A giardiasis outbreak is defined as the occurrence of two or more cases of illness epidemiologically linked to a common exposure (1). Health department officials from across the United States (state, local, and District of Columbia), U.S. territories,* and freely associated states† voluntarily report outbreaks to NORS. This study included giardiasis outbreak reports submitted to NORS by December 30, 2019 and data reported during 2012–2017 (the year of the earliest case illness onset date through the most recent year for which data were available). NORS data summarized in this study include primary case counts, hospitalizations, and deaths; transmission mode; exposures and settings; and earliest onset date. Negative binomial regression analysis was conducted to assess for annual trends in outbreak counts using SAS (version 9.4; SAS Institute). This activity was reviewed by CDC and conducted consistent with applicable federal law and CDC policy.§
During 2012–2017, public health officials from 26 states reported 111 giardiasis outbreaks with 760 primary cases, 28 hospitalizations, 48 emergency department visits, and no deaths. Among the 703 cases with available data, 370 (53%) persons were male and 333 (47%) persons were female. Pennsylvania reported the largest number of outbreaks with 44 (40%), followed by Minnesota with 11 (10%); no other state reported >10 outbreaks (Figure 1). There was no significant trend in giardiasis outbreaks by year (χ2 = 0.67, p = 0.98) (Figure 2).
★ ★ ★ ★ ★ ★ ★
Pick up the giardiasis outbreak text after its final sentence and carry it forward.
★ ★ ★ ★ ★ ★ ★
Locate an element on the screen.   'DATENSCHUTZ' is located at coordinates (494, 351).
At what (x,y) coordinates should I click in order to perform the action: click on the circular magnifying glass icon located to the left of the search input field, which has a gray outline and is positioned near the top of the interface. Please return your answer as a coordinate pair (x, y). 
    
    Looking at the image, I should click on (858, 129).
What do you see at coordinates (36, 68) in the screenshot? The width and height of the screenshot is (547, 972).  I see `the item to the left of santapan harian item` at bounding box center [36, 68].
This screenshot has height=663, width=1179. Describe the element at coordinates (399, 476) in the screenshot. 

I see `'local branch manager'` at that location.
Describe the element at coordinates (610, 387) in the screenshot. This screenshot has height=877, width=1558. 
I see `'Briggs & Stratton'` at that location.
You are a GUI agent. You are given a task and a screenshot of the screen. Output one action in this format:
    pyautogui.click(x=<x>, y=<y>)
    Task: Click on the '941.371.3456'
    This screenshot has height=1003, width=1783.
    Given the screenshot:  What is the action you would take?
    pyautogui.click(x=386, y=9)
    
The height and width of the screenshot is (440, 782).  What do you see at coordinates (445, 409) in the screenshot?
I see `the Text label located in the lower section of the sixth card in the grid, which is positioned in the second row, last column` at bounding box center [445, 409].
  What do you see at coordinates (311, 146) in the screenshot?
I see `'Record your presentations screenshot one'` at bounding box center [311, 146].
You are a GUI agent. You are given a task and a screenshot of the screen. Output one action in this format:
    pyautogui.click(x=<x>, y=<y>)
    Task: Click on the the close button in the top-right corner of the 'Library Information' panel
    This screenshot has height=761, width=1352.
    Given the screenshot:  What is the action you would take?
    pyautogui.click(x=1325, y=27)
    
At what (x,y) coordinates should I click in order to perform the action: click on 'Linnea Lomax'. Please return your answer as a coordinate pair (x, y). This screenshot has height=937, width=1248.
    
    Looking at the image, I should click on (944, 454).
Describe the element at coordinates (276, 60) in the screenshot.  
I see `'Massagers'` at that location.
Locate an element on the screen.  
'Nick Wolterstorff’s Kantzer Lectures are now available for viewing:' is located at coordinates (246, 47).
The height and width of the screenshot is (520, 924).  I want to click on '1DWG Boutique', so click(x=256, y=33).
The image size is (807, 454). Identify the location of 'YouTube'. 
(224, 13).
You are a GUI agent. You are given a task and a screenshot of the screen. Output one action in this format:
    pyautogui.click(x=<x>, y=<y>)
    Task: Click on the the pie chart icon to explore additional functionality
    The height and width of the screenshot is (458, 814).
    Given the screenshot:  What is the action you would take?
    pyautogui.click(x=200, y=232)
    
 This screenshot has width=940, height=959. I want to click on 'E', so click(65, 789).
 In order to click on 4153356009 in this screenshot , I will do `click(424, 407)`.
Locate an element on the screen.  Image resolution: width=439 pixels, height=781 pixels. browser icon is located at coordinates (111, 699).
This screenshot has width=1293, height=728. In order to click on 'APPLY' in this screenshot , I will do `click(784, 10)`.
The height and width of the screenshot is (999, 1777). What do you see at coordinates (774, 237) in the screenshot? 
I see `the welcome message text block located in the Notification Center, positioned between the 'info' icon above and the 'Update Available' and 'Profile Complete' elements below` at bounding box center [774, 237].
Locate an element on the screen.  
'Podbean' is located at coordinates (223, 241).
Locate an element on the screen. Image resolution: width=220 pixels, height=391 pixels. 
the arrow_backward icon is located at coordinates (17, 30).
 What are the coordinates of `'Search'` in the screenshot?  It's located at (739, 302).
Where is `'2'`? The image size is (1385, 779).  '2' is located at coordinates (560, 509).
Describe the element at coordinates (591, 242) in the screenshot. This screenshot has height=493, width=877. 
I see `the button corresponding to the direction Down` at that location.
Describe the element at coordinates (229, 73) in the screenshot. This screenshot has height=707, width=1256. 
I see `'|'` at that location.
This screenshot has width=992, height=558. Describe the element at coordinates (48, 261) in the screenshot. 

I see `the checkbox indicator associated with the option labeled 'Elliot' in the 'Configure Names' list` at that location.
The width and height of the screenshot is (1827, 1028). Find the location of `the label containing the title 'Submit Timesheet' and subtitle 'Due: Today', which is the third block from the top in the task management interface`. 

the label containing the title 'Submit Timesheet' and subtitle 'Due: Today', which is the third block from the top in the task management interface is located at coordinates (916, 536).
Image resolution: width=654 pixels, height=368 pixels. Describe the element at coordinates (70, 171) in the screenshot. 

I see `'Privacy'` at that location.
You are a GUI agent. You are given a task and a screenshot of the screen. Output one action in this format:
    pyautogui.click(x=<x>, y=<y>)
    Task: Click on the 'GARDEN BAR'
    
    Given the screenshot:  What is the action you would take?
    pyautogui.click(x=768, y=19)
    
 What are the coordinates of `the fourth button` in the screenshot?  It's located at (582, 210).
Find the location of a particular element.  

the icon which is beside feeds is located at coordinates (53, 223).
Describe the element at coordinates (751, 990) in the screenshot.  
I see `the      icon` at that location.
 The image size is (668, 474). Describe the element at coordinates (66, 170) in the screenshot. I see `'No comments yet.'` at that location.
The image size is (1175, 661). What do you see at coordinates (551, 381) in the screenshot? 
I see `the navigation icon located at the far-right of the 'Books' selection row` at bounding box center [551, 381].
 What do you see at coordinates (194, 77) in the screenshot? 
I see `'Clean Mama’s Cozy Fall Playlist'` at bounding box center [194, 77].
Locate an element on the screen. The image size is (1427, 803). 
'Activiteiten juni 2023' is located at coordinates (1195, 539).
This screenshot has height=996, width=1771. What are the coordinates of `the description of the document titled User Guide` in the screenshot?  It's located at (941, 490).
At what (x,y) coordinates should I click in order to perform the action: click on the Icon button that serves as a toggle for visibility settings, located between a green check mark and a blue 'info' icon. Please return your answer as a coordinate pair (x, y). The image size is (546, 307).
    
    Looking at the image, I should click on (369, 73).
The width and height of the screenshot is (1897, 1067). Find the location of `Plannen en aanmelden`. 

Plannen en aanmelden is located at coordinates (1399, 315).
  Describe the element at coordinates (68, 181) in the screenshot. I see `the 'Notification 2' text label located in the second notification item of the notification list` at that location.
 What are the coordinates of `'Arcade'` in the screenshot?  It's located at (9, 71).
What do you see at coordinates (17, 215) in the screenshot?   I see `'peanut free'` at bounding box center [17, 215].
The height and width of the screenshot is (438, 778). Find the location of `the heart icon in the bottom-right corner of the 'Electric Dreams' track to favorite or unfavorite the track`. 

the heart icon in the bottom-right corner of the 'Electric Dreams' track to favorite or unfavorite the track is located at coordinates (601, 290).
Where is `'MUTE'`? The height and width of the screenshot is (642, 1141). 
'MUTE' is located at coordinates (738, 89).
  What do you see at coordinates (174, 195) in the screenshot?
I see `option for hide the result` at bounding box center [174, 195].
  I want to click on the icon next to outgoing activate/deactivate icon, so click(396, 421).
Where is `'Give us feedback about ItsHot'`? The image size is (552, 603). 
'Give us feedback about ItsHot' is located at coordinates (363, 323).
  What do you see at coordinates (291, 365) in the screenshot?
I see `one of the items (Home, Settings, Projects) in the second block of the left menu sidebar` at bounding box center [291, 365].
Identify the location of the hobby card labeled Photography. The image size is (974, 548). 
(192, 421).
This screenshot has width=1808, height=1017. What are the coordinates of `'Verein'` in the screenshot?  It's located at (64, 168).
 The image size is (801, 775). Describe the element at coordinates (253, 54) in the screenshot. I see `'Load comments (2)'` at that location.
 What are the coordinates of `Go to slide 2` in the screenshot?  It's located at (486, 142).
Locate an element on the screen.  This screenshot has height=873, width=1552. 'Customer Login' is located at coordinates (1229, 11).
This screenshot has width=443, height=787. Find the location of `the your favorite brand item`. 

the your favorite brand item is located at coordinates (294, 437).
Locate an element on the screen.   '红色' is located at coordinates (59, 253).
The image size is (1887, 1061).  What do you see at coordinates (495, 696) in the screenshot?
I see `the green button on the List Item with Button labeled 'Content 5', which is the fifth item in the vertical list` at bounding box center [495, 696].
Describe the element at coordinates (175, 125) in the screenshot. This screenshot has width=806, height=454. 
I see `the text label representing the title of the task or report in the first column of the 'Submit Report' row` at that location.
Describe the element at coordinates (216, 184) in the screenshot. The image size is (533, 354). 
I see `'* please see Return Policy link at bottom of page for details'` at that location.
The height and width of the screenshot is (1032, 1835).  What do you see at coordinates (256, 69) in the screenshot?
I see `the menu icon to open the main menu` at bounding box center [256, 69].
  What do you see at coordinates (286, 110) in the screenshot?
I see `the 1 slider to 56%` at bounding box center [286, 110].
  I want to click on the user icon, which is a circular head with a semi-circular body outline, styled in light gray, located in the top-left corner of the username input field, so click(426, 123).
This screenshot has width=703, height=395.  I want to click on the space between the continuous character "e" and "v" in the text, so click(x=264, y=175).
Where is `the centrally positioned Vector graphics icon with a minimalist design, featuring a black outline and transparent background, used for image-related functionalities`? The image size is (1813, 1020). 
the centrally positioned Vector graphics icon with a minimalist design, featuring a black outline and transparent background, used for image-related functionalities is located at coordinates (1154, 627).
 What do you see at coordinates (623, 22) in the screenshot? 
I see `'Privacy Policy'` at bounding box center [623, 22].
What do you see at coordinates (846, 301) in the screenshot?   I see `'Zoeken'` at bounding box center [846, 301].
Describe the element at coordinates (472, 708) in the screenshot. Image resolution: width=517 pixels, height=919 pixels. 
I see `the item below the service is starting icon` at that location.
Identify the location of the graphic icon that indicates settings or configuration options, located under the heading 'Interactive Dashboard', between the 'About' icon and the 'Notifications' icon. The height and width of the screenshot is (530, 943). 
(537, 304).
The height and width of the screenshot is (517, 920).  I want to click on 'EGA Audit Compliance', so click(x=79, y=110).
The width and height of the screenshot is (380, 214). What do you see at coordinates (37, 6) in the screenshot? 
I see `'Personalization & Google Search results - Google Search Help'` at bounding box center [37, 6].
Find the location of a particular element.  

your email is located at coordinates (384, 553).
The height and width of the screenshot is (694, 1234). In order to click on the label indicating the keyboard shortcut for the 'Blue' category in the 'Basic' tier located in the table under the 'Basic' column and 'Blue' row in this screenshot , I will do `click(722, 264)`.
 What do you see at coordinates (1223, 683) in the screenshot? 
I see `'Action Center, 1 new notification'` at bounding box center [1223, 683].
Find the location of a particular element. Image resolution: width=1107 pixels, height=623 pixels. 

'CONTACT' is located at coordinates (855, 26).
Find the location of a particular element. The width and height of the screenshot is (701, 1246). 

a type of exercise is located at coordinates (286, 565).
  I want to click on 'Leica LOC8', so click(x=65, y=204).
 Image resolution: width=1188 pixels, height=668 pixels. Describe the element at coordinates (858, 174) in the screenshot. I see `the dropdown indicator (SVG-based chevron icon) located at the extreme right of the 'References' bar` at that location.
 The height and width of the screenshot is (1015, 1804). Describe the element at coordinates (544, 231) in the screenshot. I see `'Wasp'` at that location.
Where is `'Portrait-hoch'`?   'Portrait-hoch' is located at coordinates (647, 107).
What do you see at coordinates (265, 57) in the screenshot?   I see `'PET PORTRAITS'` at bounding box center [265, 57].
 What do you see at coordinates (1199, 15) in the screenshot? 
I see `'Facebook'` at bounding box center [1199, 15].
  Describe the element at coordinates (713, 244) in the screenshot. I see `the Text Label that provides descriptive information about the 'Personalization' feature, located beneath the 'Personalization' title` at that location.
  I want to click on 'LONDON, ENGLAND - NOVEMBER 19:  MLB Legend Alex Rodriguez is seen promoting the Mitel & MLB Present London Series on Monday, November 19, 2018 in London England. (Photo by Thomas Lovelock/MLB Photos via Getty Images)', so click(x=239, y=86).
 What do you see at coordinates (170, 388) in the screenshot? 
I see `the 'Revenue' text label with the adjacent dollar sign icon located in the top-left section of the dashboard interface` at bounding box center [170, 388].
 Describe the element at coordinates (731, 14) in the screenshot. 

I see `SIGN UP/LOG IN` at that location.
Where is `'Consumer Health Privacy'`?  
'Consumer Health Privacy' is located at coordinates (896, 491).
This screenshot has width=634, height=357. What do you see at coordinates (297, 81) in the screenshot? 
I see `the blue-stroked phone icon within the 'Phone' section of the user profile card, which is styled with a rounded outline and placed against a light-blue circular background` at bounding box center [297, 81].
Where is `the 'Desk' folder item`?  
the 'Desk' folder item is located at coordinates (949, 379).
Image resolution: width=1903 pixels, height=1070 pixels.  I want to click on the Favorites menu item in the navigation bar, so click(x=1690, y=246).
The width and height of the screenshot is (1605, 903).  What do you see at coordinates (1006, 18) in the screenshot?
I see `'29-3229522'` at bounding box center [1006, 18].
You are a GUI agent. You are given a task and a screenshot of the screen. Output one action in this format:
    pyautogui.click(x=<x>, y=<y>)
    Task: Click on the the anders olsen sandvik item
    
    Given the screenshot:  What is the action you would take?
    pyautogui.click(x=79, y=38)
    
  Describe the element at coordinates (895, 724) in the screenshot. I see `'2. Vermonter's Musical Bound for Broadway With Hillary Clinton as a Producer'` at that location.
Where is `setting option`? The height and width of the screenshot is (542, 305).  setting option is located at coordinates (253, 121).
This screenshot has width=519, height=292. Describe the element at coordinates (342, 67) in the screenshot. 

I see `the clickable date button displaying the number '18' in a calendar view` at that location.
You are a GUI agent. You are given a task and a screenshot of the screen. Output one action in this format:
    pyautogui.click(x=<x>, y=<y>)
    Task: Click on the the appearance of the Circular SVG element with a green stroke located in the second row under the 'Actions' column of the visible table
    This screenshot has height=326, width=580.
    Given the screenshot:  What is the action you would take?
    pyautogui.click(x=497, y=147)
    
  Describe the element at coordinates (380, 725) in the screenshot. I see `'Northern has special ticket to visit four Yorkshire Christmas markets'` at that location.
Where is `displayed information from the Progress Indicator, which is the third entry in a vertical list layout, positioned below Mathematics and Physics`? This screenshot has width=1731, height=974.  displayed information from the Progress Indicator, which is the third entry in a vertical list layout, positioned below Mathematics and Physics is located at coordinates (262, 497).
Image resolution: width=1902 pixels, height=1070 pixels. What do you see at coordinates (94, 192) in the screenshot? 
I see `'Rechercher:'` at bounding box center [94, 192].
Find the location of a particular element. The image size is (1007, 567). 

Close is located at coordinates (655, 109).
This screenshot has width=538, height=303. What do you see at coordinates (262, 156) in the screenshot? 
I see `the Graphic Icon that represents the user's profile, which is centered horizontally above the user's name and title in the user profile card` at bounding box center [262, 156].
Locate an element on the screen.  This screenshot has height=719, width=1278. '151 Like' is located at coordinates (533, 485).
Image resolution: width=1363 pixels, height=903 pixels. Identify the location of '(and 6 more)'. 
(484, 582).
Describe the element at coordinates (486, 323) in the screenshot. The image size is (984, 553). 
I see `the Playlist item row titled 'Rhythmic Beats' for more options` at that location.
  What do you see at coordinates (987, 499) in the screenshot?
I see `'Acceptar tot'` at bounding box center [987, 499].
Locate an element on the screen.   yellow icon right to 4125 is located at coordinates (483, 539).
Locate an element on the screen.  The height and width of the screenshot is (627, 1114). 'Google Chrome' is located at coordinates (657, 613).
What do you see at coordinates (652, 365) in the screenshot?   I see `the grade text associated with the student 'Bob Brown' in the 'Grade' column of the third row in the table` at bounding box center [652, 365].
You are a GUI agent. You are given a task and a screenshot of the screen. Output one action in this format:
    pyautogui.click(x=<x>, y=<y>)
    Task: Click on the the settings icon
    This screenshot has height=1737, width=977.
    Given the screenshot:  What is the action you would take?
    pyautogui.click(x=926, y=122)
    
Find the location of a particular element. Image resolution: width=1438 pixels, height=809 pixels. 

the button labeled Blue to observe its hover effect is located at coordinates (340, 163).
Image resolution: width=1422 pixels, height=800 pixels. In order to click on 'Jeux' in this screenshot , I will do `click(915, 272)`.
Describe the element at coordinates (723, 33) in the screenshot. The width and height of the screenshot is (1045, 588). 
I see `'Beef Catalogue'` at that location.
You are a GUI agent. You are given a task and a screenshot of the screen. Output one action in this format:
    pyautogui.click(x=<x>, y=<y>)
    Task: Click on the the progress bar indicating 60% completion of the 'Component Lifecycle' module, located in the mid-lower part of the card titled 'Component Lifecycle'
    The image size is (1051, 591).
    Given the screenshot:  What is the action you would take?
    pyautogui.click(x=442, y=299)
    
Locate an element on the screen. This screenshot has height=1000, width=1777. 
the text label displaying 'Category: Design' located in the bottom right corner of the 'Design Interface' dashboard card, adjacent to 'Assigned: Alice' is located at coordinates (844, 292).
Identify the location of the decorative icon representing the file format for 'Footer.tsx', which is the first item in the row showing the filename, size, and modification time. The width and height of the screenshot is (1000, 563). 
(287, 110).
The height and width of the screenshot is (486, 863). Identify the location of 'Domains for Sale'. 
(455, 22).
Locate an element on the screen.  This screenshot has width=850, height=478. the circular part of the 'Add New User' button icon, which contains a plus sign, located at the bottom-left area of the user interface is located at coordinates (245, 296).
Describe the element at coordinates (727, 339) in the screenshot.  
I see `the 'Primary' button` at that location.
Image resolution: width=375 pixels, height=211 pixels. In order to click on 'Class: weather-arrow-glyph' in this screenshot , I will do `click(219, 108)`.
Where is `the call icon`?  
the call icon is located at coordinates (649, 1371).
★ ★ ★ ★ ★ ★ ★
• _TASK OUTPUT_
Among 29 (26%) waterborne outbreaks (370 cases), exposure sources included tap water systems (e.g., municipal systems or private wells) in nine outbreaks, outdoor freshwater consumption in seven outbreaks, treated recreational water in five outbreaks, untreated recreational water in four outbreaks, and “other” in four outbreaks (Table). Reported settings for waterborne outbreaks included 12 (41%) outdoor areas (e.g., parks and forests) five (17%) private residences, four (14%) camps or cabins, three (10%) community/municipality settings, three (10%) unknown, and two (7%) other settings. Person-to-person transmission was the primary mode identified in 28 (25%) outbreaks, resulting in 129 cases. The primary exposure settings for these outbreaks were 14 (50%) private residences and 12 (43%) child care facilities (Table). Among the 14 settings in private homes, nine (64%) were in households with children aged ≤5 years; two (14%) were in homes with only adults. Among the six (5%) foodborne outbreaks, all foods associated with the five known food exposures were eaten raw or with minimal or no processing. No outbreaks were attributed to animal contact or environmental contamination other than food and water (i.e., contact with objects or surfaces with Giardia). Among all 111 outbreaks, 48 (43%) had an indeterminate or unknown transmission mode, meaning that there was insufficient evidence to implicate one specific primary mode of transmission; 33 (69%) of these outbreaks occurred in private residences (Table).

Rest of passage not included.